You win prizes by matching the numbers you select to the winning numbers drawn. There are 13 different prize tiers, and you can win prizes just by matching two main numbers. To win the jackpot, you must match all five main numbers and both Lucky Stars.
Does the jackpot roll over if there’s no winner?
The jackpot starts at a minimum of €17 million (approximately £15 million) and rolls over if there is not a winner. However, the jackpot can only go up to a maximum of €200 million. Once it reaches that level, it is capped and can only stay at €200 million for four draws at the most. In the next draw (the fifth one at €200 million), the jackpot must be won and the money will be shared between players in the highest winning tier if there are no Match 5 + 2 winners.
How much of the money from ticket sales goes towards prizes?
Fifty percent of the money you spend on a ticket is returned to players as prize money. A percentage of this prize fund is then allocated to each of the 13 prize categories. This is known as a pari-mutuel prize structure, so the prizes are not fixed and vary from draw to draw depending on how many tickets are sold and the number of winners.

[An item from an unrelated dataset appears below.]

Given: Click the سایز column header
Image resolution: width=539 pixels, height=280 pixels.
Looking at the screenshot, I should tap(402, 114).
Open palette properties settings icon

The money that is not given to the prize fund is distributed in a number of different ways – with 28 percent going to good causes, 12 percent to the UK Government as Lottery Duty and five percent to retailers as commission. The remaining five percent covers operating costs and profit for the lottery operator.
How do you claim prizes?
The method for claiming prizes depends on how you play and how much you win. If you play online, smaller amounts will be transferred straight into your lottery account, but you must contact the National Lottery for anything larger than £30,000. If you buy a paper ticket, you must visit an authorised retailer for awards up to £100. You can go to a National Lottery Post Office or claim by mail if you win up to £50,000, but you must claim larger amounts in person. Take a look at the page on Claiming EuroMillions Prizes for more details.
What happens to prize money before it’s claimed?

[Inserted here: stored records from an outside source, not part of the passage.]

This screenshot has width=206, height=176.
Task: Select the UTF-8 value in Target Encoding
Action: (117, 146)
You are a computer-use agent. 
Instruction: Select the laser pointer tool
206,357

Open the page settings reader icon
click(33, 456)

When a prize is waiting to be claimed, it is held in trust managed by Law Debenture rather than a Camelot bank account. Any interest that accrues during this time is transferred to the Good Causes Fund – but is first used to pay various fees. These include Law Debenture’s trustee fees and fees owed to external auditors, along with bank charges and tax.

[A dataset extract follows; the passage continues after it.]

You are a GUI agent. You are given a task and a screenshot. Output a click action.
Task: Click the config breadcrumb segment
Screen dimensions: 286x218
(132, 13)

EuroMillions Taxes vs Other Lotteries
EuroMillions offers some of the largest jackpots in the world, and the fact that prizes are not taxed in six of the nine countries makes it stand out even more in comparison with some of the other big lotteries.
American games such as Powerball and Mega Millions, for example, have tax obligations at both a state and federal level, so although these games regularly offer the biggest jackpots out of any lottery in the world, the payouts can end up significantly lower than the pre-draw estimate.
New Yorkers suffer heavier taxes than anyone else in the U.S. In August 2018, one player from the state won a Powerball jackpot advertised at $245.6 million, but they ended up walking away with a significantly lower sum. They opted to take a cash lump sum of $147 million, which worked out as a final payout of $99.4 million – around 40% of the advertised jackpot – after taxes had been deducted.
In EuroMillions, you will be given the specified amount with no deductions if you play in a country which does not tax winnings, such as the UK. The UK player who anonymously claimed £121 million in April 2018, for example, received a much larger payout than the $245 million Powerball winner, even though at first glance it would seem they had not won as much.